Turning now to the high pressure, once-through circuit, the partially heated high pressure stream 60 from the collection header 42 is fed in series through the second high pressure economizer tube bank 62, the high pressure evaporator 64 and into the high pressure superheater 66. The flow in the high pressure evaporator can be either upward, horizontal or downward. Orifices, generally designated 68 are installed in the inlet of each tube of the evaporator tube bank 64 for flow stability. An intermediate header 70 between the evaporator 64 and the high pressure superheater 66 improves stability and minimizes orifice pressure drop. This intermediate header 70 equalizes pressure loss between the tubes of the high pressure evaporator 64 and minimizes the effect of any flow or heat disturbances in the superheater 66 on the evaporator 64. The superheated steam is then collected in and discharged from the header 72. As can be seen, this high pressure circuit is a once-through circuit all the way from the high pressure feed 32 to the outlet header 72. As with the evaporator 50 in the low pressure circuit, the evaporator 64 in the high pressure circuit is also formed from rifled tubing.
In the present invention, the rifled tubing in the evaporators achieves cost reductions because conventional materials can now be used and because the mass flows can be reduced. The rifled tubing creates additional flow turbulence and delays the onset of the dryout of the wall tubes. The rifling produces nucleate boiling at lower mass flow than with a smooth bore tube. The benefit of rifled tubing extends beyond nucleate boiling. The increased turbulence in the film boiling regime induces heat transfer characteristics that are significantly better than the ones observed in smooth bore tubes. This means that the evaporators can now be smaller. The benefit from the rifled tubing applies to supercritical designs as well as subcritical designs and the direction of flow inside the evaporators can be either upward or downward. Orifices may be installed at the evaporator inlet for flow stability. An intermediate header between the evaporator and superheater is provided to improve stability and minimize orifice pressure drop. This header equalizes pressure loss between the evaporator tubes and minimizes the effect of any flow or heat disturbances in the superheater or the evaporator.

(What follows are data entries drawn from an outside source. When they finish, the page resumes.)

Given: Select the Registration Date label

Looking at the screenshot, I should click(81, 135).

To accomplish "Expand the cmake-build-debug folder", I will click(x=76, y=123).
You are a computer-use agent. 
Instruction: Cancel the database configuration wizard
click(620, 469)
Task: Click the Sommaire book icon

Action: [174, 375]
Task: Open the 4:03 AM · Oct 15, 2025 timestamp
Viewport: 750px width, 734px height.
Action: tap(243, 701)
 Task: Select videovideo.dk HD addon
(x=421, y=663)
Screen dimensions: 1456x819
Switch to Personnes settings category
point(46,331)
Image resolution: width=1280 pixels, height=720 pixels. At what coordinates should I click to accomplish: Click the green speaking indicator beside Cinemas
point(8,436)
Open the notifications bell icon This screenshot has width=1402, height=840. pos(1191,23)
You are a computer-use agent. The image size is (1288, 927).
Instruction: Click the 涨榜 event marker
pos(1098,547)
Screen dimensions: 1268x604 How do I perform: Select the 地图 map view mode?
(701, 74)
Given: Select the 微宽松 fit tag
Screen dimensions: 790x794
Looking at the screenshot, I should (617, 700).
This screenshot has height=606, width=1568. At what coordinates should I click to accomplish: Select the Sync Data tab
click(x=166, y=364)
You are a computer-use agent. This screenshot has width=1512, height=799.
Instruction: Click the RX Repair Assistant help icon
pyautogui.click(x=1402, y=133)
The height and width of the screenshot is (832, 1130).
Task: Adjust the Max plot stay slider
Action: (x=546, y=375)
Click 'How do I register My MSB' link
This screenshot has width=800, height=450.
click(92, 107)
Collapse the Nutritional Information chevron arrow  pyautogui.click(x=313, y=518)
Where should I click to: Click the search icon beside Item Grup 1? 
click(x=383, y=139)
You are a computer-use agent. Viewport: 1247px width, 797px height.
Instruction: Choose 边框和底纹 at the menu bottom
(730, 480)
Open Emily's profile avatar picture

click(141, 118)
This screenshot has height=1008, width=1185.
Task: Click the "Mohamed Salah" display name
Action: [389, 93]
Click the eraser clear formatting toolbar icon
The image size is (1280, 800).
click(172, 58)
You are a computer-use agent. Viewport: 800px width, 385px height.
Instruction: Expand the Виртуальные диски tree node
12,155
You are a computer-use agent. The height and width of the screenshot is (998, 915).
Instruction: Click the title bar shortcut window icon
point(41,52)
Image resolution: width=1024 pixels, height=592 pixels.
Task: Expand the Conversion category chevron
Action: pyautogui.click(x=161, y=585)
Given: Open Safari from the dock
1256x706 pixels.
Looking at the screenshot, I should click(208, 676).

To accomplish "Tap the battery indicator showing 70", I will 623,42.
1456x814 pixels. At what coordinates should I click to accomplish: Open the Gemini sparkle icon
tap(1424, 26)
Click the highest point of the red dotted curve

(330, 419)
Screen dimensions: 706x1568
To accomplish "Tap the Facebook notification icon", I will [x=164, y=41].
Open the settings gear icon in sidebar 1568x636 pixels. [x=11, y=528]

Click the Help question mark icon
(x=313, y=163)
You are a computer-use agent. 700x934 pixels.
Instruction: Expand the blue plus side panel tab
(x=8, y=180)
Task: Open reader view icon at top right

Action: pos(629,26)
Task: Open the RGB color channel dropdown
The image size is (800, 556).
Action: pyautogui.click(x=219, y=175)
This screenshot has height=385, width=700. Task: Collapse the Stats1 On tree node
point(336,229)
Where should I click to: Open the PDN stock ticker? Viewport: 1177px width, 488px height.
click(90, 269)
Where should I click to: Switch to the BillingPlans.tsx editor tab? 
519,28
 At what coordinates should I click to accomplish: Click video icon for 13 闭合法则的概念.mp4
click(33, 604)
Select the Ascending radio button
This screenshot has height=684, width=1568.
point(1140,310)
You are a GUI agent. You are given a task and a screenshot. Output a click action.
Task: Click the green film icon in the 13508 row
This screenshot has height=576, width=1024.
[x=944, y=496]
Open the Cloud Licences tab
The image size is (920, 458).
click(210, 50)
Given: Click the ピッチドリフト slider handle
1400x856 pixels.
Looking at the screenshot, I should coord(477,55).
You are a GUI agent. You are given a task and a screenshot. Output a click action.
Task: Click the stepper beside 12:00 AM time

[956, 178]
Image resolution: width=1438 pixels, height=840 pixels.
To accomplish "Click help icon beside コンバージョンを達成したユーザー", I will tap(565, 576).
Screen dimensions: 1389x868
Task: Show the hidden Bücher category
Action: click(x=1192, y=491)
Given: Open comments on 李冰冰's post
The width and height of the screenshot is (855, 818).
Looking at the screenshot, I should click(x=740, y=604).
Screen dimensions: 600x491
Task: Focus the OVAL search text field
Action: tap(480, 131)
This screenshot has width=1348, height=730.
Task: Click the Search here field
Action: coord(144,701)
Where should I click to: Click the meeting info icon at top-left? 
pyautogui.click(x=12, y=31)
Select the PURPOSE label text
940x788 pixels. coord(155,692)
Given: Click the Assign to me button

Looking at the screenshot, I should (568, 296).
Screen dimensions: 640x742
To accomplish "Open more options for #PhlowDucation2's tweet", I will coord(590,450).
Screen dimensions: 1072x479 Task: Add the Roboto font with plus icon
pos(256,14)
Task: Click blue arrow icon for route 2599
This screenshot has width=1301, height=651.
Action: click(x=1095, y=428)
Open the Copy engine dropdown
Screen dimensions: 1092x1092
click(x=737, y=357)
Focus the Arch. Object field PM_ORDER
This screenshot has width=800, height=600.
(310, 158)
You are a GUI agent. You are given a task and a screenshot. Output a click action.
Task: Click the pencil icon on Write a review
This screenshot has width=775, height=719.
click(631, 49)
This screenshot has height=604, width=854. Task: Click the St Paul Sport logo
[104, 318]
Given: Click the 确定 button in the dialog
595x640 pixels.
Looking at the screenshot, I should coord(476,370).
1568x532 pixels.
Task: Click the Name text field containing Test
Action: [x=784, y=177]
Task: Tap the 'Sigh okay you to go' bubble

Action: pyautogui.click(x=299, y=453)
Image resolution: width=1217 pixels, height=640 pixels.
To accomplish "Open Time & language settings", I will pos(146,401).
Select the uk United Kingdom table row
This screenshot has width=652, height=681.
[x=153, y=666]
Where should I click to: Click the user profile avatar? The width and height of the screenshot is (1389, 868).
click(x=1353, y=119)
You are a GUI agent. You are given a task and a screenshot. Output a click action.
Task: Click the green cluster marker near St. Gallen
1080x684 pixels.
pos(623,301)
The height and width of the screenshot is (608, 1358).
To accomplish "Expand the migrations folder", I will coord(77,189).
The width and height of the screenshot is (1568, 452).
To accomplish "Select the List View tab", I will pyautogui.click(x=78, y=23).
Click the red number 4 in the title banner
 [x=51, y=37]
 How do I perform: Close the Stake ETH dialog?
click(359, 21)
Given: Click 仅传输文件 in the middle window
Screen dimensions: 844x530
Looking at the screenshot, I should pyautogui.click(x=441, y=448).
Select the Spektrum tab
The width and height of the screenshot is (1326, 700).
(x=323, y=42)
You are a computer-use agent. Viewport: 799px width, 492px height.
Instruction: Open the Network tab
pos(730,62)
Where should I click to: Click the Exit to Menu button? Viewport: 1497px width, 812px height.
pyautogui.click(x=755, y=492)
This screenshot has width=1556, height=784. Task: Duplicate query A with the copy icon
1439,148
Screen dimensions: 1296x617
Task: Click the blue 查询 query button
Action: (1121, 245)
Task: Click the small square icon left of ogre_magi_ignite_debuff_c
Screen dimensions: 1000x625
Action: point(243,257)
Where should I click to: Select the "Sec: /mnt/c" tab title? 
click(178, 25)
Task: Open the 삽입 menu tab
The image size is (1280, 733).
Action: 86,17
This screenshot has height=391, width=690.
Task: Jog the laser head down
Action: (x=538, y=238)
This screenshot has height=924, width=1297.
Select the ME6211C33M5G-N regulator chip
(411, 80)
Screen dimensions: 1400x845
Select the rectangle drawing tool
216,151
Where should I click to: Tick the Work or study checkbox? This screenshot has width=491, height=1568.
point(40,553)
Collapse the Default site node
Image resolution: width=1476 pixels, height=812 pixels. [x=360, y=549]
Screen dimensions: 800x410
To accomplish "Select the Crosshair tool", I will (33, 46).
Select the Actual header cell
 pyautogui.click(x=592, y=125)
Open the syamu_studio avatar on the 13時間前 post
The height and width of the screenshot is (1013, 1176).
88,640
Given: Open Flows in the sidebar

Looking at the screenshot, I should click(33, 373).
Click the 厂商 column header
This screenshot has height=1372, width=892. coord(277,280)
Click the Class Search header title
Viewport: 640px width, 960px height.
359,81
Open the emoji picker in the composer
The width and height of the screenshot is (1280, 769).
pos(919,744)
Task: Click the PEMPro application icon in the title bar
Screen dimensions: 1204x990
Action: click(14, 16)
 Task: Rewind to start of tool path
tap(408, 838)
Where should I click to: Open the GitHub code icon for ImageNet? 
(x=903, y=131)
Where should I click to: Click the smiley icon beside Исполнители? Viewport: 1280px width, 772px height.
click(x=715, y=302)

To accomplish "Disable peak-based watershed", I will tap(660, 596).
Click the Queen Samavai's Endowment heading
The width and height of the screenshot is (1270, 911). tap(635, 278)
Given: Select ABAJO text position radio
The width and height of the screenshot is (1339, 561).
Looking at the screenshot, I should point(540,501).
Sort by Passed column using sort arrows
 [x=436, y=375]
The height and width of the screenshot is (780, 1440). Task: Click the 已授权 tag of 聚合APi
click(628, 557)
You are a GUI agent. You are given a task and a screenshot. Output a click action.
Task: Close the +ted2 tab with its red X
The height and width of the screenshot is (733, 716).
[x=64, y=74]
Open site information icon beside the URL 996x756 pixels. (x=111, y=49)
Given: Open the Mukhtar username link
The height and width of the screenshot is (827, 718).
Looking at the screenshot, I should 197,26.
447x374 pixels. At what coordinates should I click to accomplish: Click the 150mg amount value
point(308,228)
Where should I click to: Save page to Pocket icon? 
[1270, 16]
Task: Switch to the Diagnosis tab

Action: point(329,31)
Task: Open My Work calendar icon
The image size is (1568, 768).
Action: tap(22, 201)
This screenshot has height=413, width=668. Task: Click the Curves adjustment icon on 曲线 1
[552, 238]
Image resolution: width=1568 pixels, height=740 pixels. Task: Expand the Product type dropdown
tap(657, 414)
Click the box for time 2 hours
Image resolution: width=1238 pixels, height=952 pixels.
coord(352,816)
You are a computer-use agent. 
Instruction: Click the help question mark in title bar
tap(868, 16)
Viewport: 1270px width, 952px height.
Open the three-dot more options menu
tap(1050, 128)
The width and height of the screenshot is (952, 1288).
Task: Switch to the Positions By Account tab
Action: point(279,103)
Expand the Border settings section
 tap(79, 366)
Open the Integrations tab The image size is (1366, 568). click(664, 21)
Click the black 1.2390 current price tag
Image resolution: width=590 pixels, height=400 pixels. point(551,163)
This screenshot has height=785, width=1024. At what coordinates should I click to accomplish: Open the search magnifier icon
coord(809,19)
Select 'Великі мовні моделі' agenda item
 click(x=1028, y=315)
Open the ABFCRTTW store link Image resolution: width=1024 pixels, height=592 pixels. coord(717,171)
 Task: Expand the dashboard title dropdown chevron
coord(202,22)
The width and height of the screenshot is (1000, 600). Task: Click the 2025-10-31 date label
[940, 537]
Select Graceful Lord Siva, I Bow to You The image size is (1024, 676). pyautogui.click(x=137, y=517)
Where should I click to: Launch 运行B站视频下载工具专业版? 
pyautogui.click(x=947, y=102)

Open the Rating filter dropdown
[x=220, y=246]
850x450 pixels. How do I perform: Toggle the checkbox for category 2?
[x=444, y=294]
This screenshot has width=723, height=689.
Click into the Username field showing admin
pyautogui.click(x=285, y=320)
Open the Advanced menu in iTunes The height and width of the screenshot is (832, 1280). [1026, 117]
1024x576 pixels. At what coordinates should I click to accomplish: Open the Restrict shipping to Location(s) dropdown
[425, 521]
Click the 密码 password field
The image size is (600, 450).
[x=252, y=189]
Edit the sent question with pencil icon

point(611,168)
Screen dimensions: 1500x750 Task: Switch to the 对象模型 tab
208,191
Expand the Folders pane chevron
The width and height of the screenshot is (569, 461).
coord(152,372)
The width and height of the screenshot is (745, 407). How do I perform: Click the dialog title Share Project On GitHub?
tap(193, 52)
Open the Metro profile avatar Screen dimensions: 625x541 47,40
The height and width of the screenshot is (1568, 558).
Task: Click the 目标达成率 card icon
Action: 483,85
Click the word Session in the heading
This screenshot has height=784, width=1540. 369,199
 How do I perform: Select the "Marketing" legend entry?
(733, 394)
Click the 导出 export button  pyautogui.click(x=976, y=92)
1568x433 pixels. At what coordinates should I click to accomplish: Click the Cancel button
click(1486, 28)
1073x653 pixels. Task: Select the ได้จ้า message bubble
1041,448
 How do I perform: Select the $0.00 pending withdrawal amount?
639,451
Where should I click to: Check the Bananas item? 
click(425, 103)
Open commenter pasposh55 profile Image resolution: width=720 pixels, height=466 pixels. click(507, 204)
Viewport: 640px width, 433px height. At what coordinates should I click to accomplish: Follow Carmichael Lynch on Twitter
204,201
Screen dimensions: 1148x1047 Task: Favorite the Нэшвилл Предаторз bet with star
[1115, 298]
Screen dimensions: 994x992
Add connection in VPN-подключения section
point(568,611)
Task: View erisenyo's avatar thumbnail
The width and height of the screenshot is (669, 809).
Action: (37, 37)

FIG. 3 is a variation of the present invention which includes a separator 74 for use during start-up. Under start-up conditions where the evaporator 64 produces saturated steam, the evaporator output from the pressure equalizing header 70 goes to the separator 74 where liquid water 76 is separated from saturated steam 78. This dry steam 78 then goes to the header 80 and through the superheater 66. During once-through operation, the separator serves as a mixing header.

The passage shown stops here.